Re: vim: least key stroke to replace a word

On Tue, Feb 17, 2015 at 10:18 AM, ping song <songpingemail@gmail.com> wrote:
experts:
I know this looks stupid and simple, but I don't know the answer right now.

say I want to replace a word :

from:

    abc 456

to:
     123456

what I did is:
1. put my cursor in a, then cw123<esc>x  , 7 strokes
2. put my cursor in b, then caw123<esc>, 7strokes
3. put my cursor in a, then dwi123<esc>, 7 strokes

it looks cw and dw behaves non-consistently, which I know is by the design.

I'm editing an old doc full of typos and spelling errors, etc, and I
need to do this quite often, does anyone knows of a
least-strokes-method (to protect my fingers) ?

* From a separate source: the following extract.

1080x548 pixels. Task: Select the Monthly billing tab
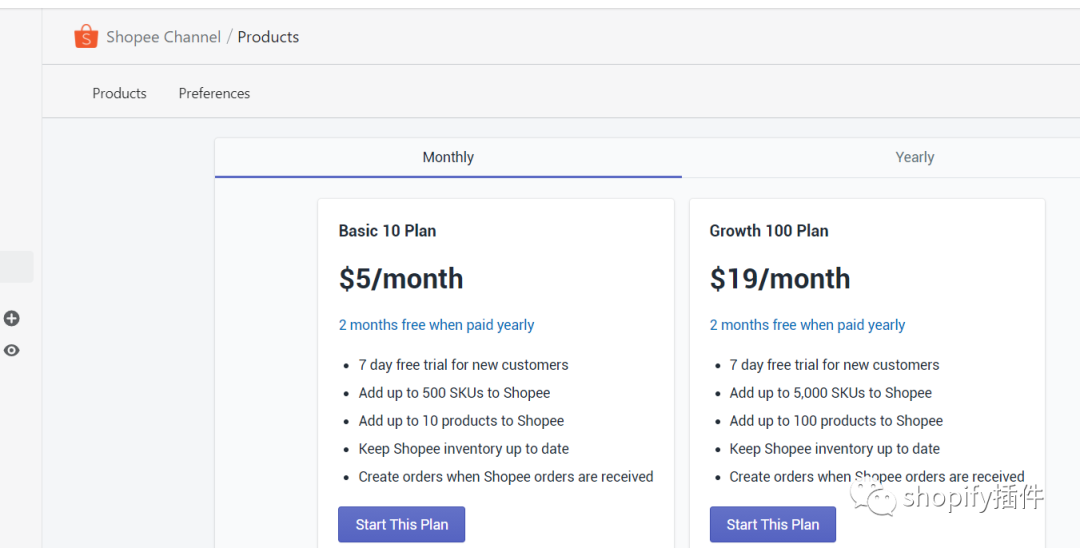448,157
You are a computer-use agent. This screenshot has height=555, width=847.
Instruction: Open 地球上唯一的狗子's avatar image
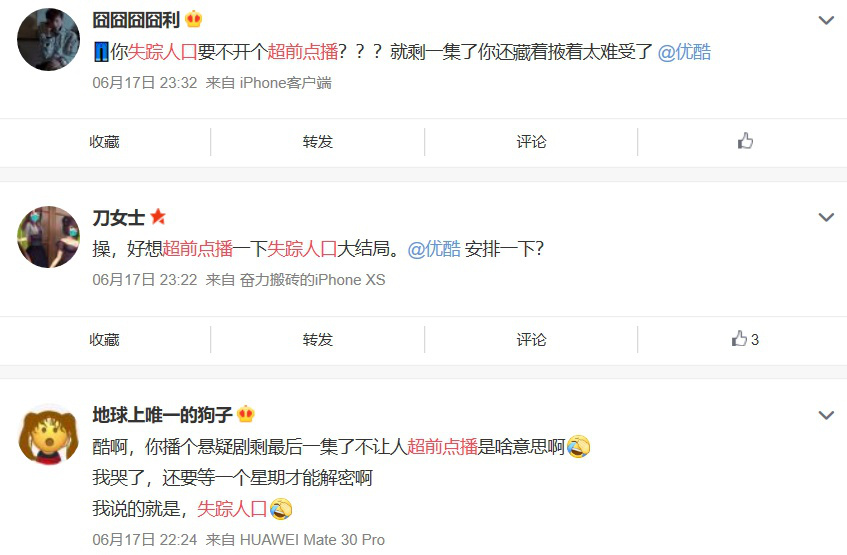point(49,434)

How about one or more of the following approaches:
  1. :s/<old>/<new>/g { or s/<old>/<new>/gc for interactive }
  2. Do caw123<esc> and repeat further occurences with "." (dot)
  3. Recording multiple common occurrences into multiple registers (say a,b,c)
      and apply using (@a, @b, @c) {See :h recording}
      For eg: qa/abc 456<cr>caw123<esc>q { You have now recorded abc to 123 transformation
      into register a. Apply further occurences using @a (further hits can use @@) }. Of course,
      if you do not want the search to be part of the macro, you can drop it.